Task item: Your answer must consist solely of the line containing "Tap the sender avatar circle" and all subsequent lines through the end of the entries, reproduced exactly.

Top of Data shown

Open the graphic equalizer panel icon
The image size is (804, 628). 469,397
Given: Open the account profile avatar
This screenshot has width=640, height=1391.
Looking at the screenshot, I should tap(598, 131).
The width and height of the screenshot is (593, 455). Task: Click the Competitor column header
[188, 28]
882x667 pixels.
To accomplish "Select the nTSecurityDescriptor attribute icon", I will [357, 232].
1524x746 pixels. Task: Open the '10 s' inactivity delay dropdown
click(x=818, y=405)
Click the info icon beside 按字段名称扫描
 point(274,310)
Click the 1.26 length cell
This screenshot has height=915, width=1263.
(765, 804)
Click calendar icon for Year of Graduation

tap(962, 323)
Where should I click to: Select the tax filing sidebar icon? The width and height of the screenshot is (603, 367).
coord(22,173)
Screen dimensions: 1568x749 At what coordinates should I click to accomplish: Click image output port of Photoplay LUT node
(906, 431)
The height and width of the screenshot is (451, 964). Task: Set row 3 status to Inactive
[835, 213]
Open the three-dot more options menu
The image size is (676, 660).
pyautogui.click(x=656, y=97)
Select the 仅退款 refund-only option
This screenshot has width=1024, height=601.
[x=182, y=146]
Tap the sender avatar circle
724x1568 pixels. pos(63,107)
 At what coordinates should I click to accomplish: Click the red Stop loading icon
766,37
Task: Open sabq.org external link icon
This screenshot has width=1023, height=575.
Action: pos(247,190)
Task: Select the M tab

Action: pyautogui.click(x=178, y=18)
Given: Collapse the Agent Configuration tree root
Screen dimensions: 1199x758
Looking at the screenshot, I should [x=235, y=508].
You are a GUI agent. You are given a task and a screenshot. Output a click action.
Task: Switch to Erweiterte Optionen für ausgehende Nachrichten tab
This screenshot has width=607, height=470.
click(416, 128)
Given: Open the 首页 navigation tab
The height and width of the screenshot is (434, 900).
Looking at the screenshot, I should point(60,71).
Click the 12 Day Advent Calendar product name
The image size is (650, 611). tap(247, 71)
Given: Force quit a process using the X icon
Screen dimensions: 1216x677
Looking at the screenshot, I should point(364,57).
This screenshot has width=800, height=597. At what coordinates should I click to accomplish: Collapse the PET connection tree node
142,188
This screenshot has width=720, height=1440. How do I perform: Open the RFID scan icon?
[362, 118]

Bottom of Data shown

Answer below:
Tap the sender avatar circle
724x1568 pixels. pos(63,107)
 At what coordinates should I click to accomplish: Click the red Stop loading icon
766,37
Task: Open sabq.org external link icon
This screenshot has width=1023, height=575.
Action: pos(247,190)
Task: Select the M tab

Action: pyautogui.click(x=178, y=18)
Given: Collapse the Agent Configuration tree root
Screen dimensions: 1199x758
Looking at the screenshot, I should [x=235, y=508].
You are a GUI agent. You are given a task and a screenshot. Output a click action.
Task: Switch to Erweiterte Optionen für ausgehende Nachrichten tab
This screenshot has width=607, height=470.
click(416, 128)
Given: Open the 首页 navigation tab
The height and width of the screenshot is (434, 900).
Looking at the screenshot, I should point(60,71).
Click the 12 Day Advent Calendar product name
The image size is (650, 611). tap(247, 71)
Given: Force quit a process using the X icon
Screen dimensions: 1216x677
Looking at the screenshot, I should point(364,57).
This screenshot has width=800, height=597. At what coordinates should I click to accomplish: Collapse the PET connection tree node
142,188
This screenshot has width=720, height=1440. How do I perform: Open the RFID scan icon?
[362, 118]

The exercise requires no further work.